I recently attended a local university’s Urban Competition and Clusters student presentations. A seminar of about twenty engineering students was asked to present their informed opinions on what would make Buenos Aires a more competitive world city.

Firstly, I was pleased to hear that their assignment involved some dreaming because via my current professional experience working for an international engineering consultancy I’ve learned that engineers rightly tend to focus on the immediately feasible. This interests me because in many ways, infrastructure engineers are some of the most forward-thinking of the professional lot; to oversimplify it, they necessarily calculate for future demands and issues of all kinds.
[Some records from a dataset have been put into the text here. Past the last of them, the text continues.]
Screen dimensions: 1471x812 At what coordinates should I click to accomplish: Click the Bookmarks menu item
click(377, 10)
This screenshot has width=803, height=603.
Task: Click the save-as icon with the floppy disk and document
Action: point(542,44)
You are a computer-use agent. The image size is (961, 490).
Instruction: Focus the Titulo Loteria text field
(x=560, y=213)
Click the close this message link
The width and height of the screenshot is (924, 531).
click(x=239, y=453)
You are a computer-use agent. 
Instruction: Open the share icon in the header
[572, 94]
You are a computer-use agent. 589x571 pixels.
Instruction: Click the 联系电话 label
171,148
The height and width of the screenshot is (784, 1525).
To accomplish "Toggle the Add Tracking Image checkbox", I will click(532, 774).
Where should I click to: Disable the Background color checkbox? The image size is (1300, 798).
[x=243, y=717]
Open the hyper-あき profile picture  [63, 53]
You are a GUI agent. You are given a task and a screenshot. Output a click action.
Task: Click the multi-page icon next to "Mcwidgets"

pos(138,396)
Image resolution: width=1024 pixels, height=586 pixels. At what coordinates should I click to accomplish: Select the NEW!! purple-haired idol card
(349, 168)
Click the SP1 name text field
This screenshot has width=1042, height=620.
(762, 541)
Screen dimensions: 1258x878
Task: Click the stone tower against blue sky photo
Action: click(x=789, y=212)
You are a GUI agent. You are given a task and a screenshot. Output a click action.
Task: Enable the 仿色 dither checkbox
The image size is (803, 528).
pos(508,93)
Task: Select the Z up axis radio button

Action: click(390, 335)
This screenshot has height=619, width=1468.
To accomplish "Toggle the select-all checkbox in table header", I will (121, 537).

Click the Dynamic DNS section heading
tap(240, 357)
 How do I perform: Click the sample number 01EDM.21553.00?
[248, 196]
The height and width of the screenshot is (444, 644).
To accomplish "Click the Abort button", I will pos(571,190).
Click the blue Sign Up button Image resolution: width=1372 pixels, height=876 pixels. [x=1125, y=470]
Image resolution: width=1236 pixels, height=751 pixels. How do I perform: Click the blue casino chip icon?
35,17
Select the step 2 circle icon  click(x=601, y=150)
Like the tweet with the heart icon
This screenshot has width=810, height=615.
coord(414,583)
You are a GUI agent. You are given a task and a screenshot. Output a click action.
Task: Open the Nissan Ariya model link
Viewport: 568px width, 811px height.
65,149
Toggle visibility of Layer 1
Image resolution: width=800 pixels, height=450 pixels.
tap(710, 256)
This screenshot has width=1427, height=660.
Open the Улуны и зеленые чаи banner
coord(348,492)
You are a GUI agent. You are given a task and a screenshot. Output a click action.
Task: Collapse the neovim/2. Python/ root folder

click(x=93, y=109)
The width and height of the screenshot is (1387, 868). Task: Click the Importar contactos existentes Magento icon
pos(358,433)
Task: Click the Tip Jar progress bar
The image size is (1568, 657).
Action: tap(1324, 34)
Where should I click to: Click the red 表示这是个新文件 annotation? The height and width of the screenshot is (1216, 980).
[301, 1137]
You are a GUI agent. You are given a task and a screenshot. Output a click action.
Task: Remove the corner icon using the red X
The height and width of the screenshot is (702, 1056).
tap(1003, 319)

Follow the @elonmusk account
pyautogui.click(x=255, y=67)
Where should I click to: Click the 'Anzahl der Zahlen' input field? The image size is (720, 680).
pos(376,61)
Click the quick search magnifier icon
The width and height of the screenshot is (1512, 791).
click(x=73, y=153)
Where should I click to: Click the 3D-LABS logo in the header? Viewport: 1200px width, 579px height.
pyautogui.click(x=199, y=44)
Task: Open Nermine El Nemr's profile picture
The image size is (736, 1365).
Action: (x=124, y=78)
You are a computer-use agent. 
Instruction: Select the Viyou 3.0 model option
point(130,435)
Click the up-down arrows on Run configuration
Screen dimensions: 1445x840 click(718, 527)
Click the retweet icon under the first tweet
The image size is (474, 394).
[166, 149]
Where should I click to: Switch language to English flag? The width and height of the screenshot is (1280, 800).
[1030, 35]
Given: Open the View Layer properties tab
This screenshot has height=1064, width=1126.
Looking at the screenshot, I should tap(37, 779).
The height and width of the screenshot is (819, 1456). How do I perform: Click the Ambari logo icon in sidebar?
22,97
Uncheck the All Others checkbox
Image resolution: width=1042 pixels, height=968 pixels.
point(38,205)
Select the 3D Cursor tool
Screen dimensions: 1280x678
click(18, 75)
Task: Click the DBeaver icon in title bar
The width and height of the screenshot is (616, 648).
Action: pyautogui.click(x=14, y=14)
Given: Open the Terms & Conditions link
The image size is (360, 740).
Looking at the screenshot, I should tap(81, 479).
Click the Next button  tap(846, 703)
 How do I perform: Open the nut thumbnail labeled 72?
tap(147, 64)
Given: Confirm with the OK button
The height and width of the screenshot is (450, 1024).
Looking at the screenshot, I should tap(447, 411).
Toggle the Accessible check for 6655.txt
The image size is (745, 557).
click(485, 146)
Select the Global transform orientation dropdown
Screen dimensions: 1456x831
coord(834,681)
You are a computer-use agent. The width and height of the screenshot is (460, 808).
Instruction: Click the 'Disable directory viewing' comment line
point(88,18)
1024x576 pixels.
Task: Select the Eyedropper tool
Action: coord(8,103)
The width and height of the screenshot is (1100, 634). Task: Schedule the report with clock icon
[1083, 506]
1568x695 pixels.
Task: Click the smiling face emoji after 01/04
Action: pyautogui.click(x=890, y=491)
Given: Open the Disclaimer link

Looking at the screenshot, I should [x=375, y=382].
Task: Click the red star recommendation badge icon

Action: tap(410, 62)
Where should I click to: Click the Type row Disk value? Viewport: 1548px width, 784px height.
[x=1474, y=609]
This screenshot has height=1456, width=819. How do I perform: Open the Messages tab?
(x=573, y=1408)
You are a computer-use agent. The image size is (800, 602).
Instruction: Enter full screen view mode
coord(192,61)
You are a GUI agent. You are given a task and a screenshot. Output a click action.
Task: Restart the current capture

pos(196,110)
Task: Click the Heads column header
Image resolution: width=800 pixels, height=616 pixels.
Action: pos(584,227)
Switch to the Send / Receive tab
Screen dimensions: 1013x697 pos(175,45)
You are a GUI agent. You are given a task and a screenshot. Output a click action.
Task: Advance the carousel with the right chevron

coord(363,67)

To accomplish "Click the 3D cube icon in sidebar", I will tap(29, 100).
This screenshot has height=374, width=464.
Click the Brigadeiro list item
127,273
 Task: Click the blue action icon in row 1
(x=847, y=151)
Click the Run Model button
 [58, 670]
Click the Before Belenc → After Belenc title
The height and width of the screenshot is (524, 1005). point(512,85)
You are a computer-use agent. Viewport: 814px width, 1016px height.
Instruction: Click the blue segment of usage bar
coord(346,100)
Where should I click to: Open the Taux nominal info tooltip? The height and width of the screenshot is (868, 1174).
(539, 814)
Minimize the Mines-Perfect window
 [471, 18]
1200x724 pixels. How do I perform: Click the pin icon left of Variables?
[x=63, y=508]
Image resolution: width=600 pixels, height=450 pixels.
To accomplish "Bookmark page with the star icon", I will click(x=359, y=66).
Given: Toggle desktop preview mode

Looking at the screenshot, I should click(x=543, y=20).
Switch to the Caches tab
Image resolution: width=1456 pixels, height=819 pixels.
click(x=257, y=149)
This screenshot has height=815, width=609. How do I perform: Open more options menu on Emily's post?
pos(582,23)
Thus, I give immense credit to their professor, who seemed to identify the acute type of shortsightedness that can accompany large public works/urban planning endeavors, which is to say creativity.

Some students took on the challenge to dream and others didn’t as much. But for this exact reason the evening was extraordinarily telling of what future infrastructure planners in Buenos Aires consider the city’s major problems and opportunities.  A selection of their thoughts and my thoughts on their thoughts follows.

The one common theme was roads. All five small groups addressed street and highway infrastructure and most of them proposed highway upgrading and widening projects. Clearly, transportation infrastructure needs help in Buenos Aires, but I didn’t see any of the students considering the root causes for congestion, which I believe are as crucial when addressing road capacity. Nor did anyone mention alternative methods for reducing traffic such as congestion pricing or car-pooling initiatives (excluding major public transportation improvements, which were discussed, though briefly).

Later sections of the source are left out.